Last week, a charity announced a dramatic specific confirmation of Vivalt’s general results. Kelsey Piper provides the details:
No Lean Season is an innovative program that was created to help poor families in rural Bangladesh during the period between planting and harvesting (typically September to November). During that period, there are no jobs and no income, and families go hungry….No Lean Season aimed to solve that by giving small subsidies to workers so they could migrate to urban areas, where there are job opportunities, for the months before the harvest. In small trials, it worked great.
….Evidence Action wanted more data to assess the program’s effectiveness, so it participated in a rigorous randomized controlled trial (RCT) — the gold standard for effectiveness research for interventions like these — of the program’s benefits at scale. Last week, the results from the study finally came in — and they were disappointing. In a blog post, Evidence Action wrote: “An RCT-at-scale found that the [No Lean Season] program did not have the desired impact on inducing migration, and consequently did not increase income or consumption.” (The emphasis is in the original blog post.)
This admission was a big deal in development circles. Here’s why: It is exceptionally rare for a charity to participate in research, conclude that the research suggests its program as implemented doesn’t work, and publicize those results in a major announcement to donors.
I’m writing about this as much as a warning to myself as a warning to everyone else. In one sense, this is just part of the recent replicability crisis in the social sciences, but it really goes back farther than that. It’s been pretty well known for a very long time that the biggest problem with interventions like these is scalability. Pilot studies have the luxury of being (relatively) easy to fund since they’re small; being able to choose sites where everyone is excited about the program and buys into it; not having to account for long-term feedback caused by the existence of the program itself (i.e., people get accustomed to the program as a baseline rather than as an interesting new thing); and generally having to deal with less diversity in their sample population, which makes a simple one-size-fits-all program easier to implement and less likely to have to deal with community pushback.
Needless to say, this wide dispersion of results from small studies makes it really easy to cherry pick them to demonstrate whatever point you feel like making. I try to be tolerably honest in my reporting, but it’s nearly impossible not to fall prey to this from time to time.
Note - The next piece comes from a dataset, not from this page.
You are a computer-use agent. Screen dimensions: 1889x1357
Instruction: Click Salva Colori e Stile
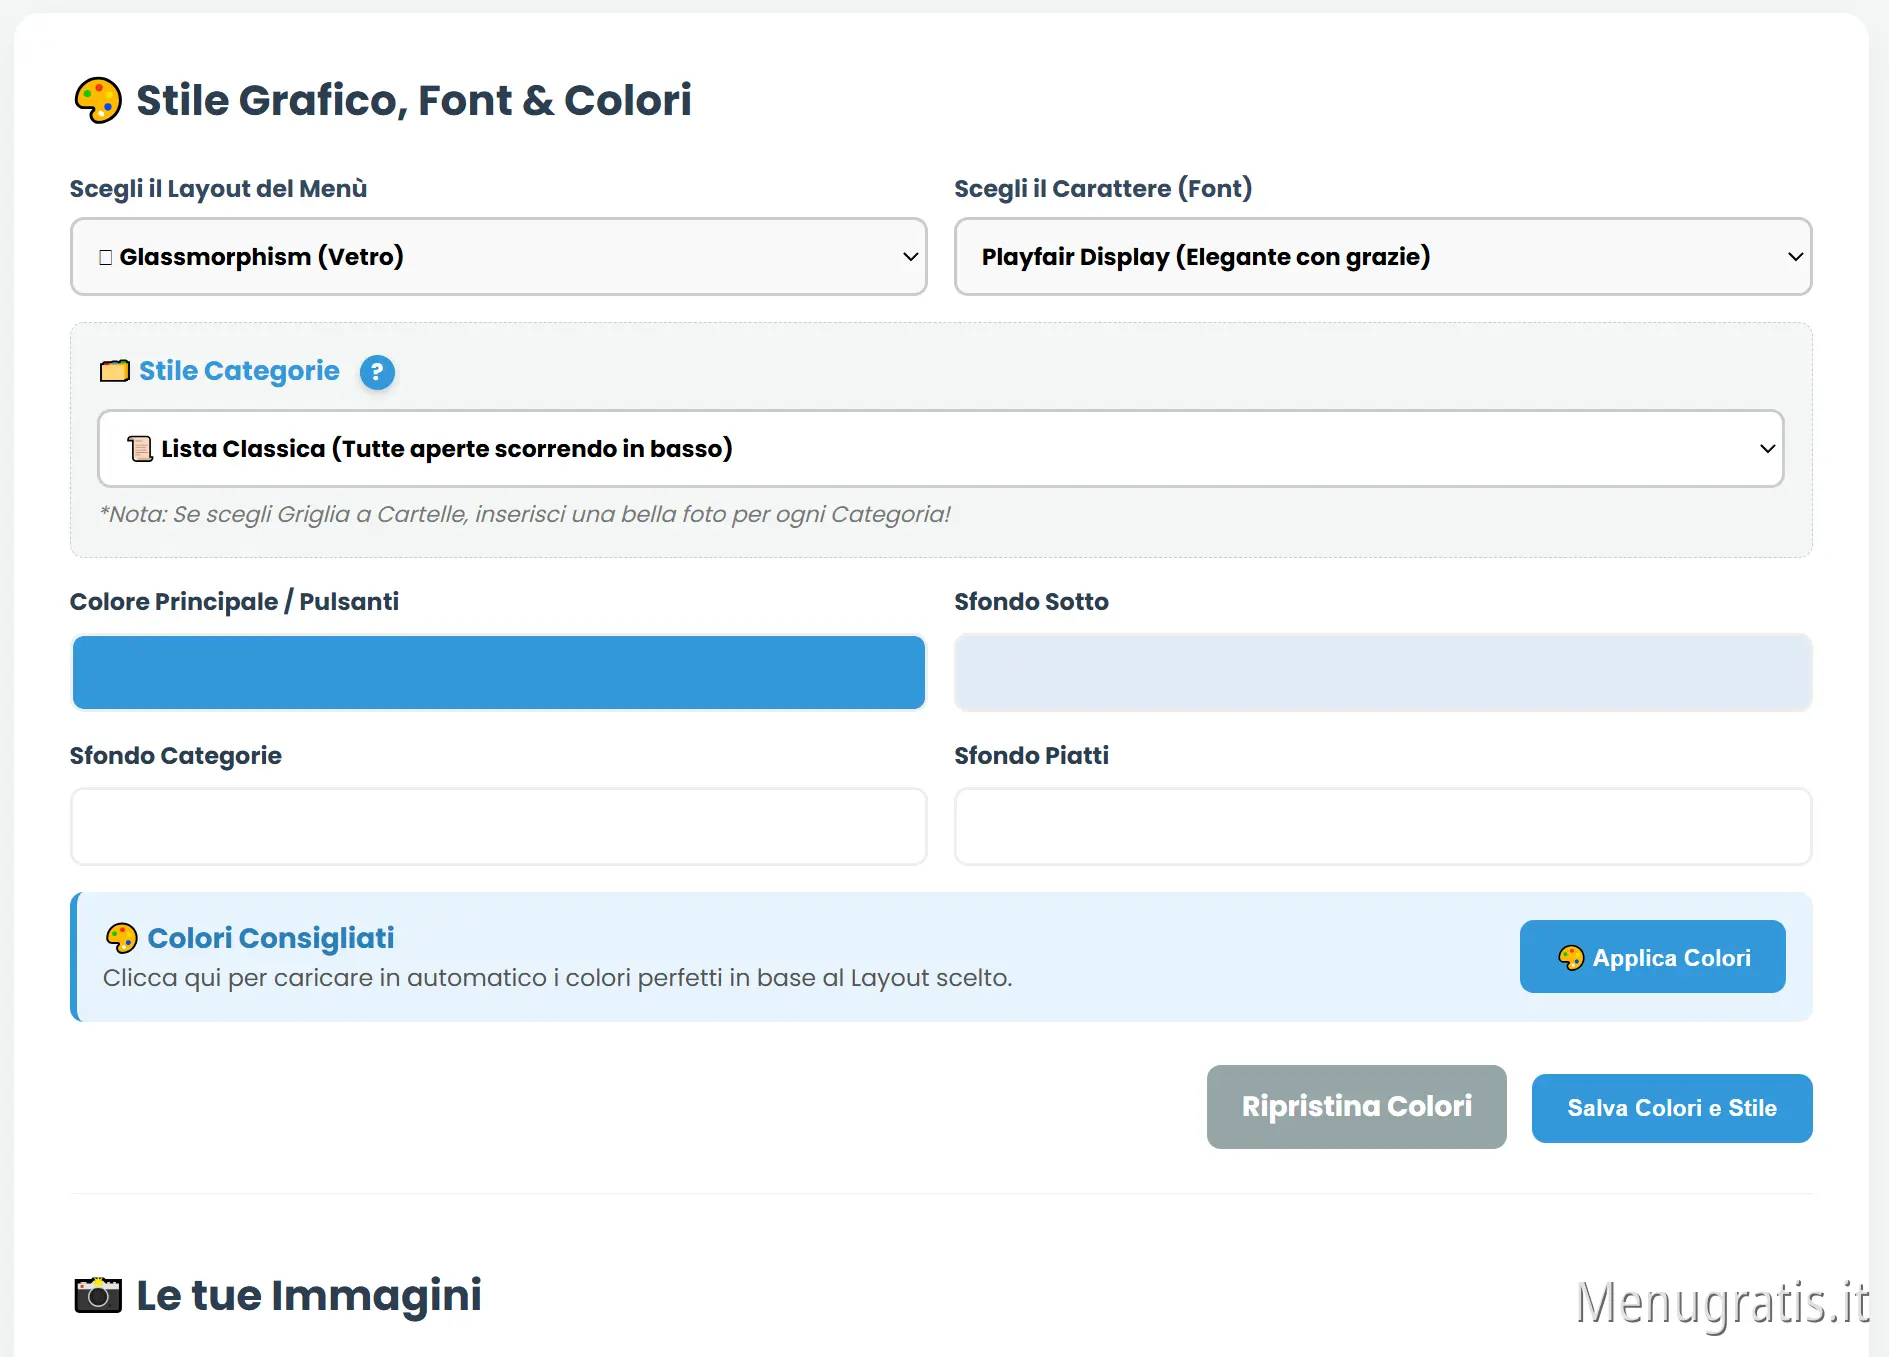[x=1672, y=1108]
There’s not a lot more to say about this except to make a few brief points:
Be skeptical of small studies. “This is just a single study” isn’t merely boilerplate. It’s a real warning.
Be very skeptical of claims that small programs are likely to scale well to state or national size. They might, but you should demand real evidence of this.
Researchers with the means should be far more willing to follow up pilots with large-scale programs, and far more willing to admit when they don’t work.
This is not a counsel of despair. The truth is that most social interventions at scale just don’t work all that well. This is hard stuff! Still, small pilot studies are the only means we have to provide direction for further research, and large programs that provide even a modest benefit should be considered worthwhile. In other words, we should probably be more demanding of small studies, but less demanding in our expectations for large programs.